The Inflation Reduction Act, the tax, climate and health care law enacted last year, includes a key tax credit for new (up to $7,500) and used (up to $4,000) clean vehicle purchases. To meet the requirements for the tax credit, vehicles in service after Dec. 31, 2022 must meet MSRP limits based on body type and weight and must undergo final assembly in North America. The Treasury Department is set to release additional guidelines on battery source requirements in March, but for now, it's the vehicle classification requirement that's making some car companies uneasy.
The potential confusion for consumers begins with how vehicles are classified. For example, Cadillac's new Lyriq EV qualifies for the clean vehicle tax credit under IRS guidelines — but only as a car, not as an SUV. Cadillac markets the Lyriq as an SUV, but under its current classification as a car, and with an MSRP just over $62,000, the vehicle is cut out of the key tax credit. That's because cars and other vehicles with an MSRP of up to $55,000 qualify for the credit. The Lyriq would be eligible for a tax credit at its sticker price only if it were classified as a clean-energy SUV, pickup truck or van, which tops out at an MSRP of $80,000.
A Treasury official told CBS News that the agency did not create new vehicle classification guidelines but instead used current Corporate Average Fuel Economy (CAFE) standards to determine vehicle types and their eligibility for the tax credit. The official stressed that car makers are already aware of how vehicles are classified under government guidelines.
That explanation may confuse potential electric car consumers, but a Treasury official stressed government regulations offer "clear criteria" for outlining differences between SUVs and cars. According to Kelly Blue Book, some vehicles may not have the right measurements, angles, drivetrain (ex; all-wheel-drive), or minimum weight to meet the government guidelines to qualify as an SUV for the tax credit. The Lyriq doesn't meet the weight requirement, which is 6,000 pounds, nor does it have all-wheel-drive.

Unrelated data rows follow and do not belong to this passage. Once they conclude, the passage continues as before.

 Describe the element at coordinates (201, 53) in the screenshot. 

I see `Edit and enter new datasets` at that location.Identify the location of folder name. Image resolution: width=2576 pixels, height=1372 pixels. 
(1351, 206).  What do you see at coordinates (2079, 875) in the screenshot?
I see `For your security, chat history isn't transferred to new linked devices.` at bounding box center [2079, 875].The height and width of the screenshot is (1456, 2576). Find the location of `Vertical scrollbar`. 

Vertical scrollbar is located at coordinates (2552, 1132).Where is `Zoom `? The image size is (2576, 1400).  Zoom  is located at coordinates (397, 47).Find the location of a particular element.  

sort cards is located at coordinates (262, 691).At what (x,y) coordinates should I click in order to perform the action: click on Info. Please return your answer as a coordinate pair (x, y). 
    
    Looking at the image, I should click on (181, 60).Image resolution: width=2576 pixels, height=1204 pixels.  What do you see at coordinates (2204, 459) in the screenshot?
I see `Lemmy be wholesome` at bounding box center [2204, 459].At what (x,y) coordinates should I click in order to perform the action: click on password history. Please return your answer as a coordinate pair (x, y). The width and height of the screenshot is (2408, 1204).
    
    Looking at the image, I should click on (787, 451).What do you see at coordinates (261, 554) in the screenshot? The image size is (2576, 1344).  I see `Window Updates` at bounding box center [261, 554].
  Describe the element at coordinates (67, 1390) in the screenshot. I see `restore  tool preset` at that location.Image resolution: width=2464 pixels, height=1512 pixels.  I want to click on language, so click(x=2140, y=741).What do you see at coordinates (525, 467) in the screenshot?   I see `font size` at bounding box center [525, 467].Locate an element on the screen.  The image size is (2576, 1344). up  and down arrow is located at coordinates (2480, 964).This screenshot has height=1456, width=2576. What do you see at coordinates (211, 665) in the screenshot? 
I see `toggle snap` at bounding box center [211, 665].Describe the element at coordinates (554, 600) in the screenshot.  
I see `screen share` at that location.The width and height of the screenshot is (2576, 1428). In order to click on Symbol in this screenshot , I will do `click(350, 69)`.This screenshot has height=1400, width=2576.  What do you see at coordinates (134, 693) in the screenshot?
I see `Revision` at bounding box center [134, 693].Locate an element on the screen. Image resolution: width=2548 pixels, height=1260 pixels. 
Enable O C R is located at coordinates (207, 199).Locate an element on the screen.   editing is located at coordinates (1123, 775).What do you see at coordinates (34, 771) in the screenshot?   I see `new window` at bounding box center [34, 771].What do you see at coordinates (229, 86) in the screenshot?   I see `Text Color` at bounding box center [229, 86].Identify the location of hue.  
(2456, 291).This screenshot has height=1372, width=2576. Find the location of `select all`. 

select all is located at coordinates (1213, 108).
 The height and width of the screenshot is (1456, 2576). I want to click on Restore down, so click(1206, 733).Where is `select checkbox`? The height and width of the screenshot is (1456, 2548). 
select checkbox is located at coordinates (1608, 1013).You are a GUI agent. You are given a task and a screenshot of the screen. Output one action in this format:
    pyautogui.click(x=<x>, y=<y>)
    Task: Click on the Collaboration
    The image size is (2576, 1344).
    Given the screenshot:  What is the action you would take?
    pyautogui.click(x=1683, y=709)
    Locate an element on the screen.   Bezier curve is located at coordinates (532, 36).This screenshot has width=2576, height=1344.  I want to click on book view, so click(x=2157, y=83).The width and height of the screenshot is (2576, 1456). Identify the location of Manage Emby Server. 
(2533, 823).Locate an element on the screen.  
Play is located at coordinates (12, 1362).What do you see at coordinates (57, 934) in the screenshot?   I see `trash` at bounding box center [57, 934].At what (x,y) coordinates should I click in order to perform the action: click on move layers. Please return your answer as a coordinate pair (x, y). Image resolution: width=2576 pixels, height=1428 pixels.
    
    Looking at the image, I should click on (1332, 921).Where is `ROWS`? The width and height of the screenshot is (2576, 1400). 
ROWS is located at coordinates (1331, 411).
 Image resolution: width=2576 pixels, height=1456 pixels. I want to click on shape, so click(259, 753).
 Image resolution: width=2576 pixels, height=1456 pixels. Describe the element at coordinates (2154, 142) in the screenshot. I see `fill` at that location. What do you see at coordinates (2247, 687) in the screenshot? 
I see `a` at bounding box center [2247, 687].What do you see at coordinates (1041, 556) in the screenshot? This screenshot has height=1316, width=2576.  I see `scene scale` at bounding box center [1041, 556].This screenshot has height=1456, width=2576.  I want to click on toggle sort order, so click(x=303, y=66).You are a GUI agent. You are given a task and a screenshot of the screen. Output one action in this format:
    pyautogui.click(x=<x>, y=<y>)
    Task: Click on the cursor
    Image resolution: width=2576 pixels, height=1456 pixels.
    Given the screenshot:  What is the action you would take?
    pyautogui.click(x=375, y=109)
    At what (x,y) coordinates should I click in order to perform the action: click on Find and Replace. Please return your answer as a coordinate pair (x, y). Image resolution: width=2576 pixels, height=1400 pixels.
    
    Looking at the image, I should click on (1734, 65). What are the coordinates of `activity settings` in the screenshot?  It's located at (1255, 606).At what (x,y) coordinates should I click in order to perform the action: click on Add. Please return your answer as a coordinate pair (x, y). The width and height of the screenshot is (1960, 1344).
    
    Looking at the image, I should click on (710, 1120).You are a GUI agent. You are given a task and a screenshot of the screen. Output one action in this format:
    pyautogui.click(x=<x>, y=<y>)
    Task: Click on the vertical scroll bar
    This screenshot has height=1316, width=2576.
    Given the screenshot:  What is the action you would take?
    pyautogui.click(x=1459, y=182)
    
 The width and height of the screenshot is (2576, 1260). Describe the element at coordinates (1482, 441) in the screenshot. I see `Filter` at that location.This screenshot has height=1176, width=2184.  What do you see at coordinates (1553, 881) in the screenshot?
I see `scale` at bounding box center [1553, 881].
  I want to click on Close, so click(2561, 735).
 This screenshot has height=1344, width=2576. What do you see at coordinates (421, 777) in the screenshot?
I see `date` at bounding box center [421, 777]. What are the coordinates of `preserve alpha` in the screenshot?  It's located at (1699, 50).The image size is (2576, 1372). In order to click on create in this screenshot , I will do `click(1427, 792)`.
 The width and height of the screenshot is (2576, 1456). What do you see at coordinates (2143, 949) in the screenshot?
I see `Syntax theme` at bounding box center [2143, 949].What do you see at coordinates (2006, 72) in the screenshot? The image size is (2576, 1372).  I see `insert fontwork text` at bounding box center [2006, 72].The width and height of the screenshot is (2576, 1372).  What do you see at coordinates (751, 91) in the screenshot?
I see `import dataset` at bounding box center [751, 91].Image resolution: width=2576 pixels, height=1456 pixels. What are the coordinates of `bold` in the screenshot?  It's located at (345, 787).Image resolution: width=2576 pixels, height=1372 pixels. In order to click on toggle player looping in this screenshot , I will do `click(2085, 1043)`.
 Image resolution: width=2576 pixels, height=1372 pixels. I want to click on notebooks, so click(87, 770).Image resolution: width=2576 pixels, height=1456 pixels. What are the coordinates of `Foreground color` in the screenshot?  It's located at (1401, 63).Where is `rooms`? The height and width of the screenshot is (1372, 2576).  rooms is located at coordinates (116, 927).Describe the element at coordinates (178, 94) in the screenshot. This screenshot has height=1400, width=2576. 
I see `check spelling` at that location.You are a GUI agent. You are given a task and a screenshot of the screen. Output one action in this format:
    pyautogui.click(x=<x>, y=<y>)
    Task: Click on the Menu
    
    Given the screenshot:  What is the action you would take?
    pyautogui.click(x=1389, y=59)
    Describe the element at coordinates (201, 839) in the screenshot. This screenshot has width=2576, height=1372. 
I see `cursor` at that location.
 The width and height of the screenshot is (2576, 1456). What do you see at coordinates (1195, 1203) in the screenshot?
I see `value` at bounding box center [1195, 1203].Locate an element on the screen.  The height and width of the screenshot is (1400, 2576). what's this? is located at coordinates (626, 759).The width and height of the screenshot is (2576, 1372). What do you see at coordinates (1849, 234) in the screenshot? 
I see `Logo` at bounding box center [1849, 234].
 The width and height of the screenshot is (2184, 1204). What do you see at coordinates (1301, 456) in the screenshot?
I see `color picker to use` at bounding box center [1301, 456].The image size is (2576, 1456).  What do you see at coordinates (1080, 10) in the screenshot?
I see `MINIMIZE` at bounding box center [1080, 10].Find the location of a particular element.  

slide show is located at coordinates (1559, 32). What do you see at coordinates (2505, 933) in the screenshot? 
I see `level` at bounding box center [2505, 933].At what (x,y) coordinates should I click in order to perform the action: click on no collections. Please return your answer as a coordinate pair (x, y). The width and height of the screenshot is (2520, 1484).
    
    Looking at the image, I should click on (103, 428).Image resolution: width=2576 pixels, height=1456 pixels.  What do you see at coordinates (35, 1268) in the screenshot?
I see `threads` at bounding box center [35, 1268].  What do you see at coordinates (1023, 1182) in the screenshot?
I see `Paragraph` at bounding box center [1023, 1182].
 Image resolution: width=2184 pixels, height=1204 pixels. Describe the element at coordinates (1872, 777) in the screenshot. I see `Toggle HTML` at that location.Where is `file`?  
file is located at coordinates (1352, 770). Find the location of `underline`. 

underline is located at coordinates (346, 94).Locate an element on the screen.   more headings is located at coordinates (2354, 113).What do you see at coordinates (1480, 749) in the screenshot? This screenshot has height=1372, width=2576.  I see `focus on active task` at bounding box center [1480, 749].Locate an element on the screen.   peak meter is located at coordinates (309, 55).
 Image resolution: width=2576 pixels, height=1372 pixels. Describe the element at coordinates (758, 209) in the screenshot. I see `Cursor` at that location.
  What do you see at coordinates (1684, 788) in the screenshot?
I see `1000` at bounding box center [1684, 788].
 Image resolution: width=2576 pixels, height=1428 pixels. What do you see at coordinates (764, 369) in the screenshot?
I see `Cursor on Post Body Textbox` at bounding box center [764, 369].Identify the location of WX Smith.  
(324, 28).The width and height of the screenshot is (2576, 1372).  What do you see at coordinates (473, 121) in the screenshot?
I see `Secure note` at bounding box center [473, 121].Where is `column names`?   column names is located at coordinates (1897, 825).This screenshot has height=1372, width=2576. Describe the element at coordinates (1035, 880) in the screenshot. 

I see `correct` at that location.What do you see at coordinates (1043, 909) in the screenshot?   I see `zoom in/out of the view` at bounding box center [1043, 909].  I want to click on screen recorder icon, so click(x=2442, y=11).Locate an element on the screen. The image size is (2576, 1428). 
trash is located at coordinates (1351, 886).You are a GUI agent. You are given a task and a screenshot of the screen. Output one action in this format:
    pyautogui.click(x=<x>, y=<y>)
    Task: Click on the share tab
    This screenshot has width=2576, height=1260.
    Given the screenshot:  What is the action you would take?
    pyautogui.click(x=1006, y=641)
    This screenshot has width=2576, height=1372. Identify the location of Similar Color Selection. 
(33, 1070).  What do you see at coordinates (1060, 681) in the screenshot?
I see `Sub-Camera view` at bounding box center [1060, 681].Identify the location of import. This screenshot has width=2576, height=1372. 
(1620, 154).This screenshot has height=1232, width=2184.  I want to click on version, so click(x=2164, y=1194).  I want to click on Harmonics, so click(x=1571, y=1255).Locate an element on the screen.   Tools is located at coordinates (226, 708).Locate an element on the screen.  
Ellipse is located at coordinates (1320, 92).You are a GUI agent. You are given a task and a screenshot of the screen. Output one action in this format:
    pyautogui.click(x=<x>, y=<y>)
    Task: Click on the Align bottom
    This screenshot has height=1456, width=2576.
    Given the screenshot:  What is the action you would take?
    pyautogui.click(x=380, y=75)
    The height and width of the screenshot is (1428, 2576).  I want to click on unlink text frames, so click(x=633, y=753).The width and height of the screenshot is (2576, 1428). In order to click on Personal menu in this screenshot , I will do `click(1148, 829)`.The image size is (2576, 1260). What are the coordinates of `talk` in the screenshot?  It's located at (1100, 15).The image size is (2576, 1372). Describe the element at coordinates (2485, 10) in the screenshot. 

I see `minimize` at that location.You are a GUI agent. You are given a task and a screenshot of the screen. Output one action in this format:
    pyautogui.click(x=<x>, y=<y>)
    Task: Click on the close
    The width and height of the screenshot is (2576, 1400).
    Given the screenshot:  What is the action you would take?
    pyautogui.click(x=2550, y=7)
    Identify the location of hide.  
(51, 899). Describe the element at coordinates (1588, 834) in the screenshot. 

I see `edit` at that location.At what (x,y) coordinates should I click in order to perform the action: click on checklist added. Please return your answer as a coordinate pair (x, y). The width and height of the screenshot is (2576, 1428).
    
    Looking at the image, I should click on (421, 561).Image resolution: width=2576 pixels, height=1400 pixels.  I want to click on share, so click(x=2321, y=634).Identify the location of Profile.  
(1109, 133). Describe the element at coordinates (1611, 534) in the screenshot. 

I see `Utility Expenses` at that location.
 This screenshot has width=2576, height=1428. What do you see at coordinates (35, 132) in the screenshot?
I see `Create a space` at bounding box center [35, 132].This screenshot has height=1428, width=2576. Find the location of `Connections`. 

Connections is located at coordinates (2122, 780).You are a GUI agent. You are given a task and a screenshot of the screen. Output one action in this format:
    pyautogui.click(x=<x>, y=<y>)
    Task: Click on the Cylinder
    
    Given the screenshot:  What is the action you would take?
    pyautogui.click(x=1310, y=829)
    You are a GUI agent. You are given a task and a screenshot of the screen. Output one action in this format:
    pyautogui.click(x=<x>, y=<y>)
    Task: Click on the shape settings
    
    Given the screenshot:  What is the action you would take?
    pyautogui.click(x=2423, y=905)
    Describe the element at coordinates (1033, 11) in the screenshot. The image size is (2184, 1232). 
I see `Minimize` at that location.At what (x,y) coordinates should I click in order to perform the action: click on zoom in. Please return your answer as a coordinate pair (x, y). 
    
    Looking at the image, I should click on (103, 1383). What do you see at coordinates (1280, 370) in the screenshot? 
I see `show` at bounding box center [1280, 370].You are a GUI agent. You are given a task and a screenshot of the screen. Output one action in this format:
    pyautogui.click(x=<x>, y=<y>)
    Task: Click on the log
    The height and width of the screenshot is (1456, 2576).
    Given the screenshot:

And some automakers are complaining that different departments in the federal government aren't listing vehicles in a consistent manner. For instance, GM, the parent company of Cadillac, is pushing back on the Lyriq's classification and has asked the Treasury Department to reconsider its stance.
"[The] Cadillac Lyriq is a U.S., union-built electric vehicle that is currently ineligible for the tax credit, a GM spokesperson told CBS News in a statement. "The tax credit for electric SUVs has a MSRP cap at [$80,000]. However, while the Cadillac Lyriq is listed as an SUV by the Environmental Protection Agency and Department of Energy on fueleconomy.gov, the Department of Treasury, which administers the tax credit, currently classifies Lyriq as well as a number of vehicles manufactured by other car makers as passenger cars," the statement said.
GM isn't the only company upset about the tax credit classification. Tesla CEO Elon Musk has also expressed his discontent in a tweet last week.
Tesla's five-seat version of the Model Y did not qualify for the SUV MSRP cap because it's classified as a passenger car on the IRS website. But the seven-seat Model Y does meet the $80,000 MSRP qualification. However, the baseline price for the Model Y is now just over $52,000 after Tesla cut prices of some of its vehicles this month, which would bring it under the $55,000 limit for passenger cars. An IRS fact sheet notes that vehicle descriptions on window price stickers or those on fueleconomy.gov may not line up with the vehicle classification for the tax credit.
Other carmakers, like Volkswagen and Ford, also have vehicles marketed as SUVs that qualify for the tax credit, but the IRS classifies them as cars. Unlike the Lyriq, however, the Ford Escape plug-in hybrid and Volkswagen ID.4, both have starting prices below the $55,000 MSRP limit for passenger cars, so they will qualify for the tax credit anyway.
But even if the vehicle is eligible, the car buyer may not be. The IRS has set income requirements for both new and used EV vehicle purchases, allowing couples with an annual joint income of $300,000 to claim the credit, as well as individuals making up to $150,000 and heads of households with a maximum income of $225,000.
There are lower income requirements for used vehicles: a $150,000 maximum adjusted gross income for married couples, $112,500 for heads of households and $75,000 for all others.
An IRS web page notes that more qualified clean vehicles will continue to be added on an ongoing basis.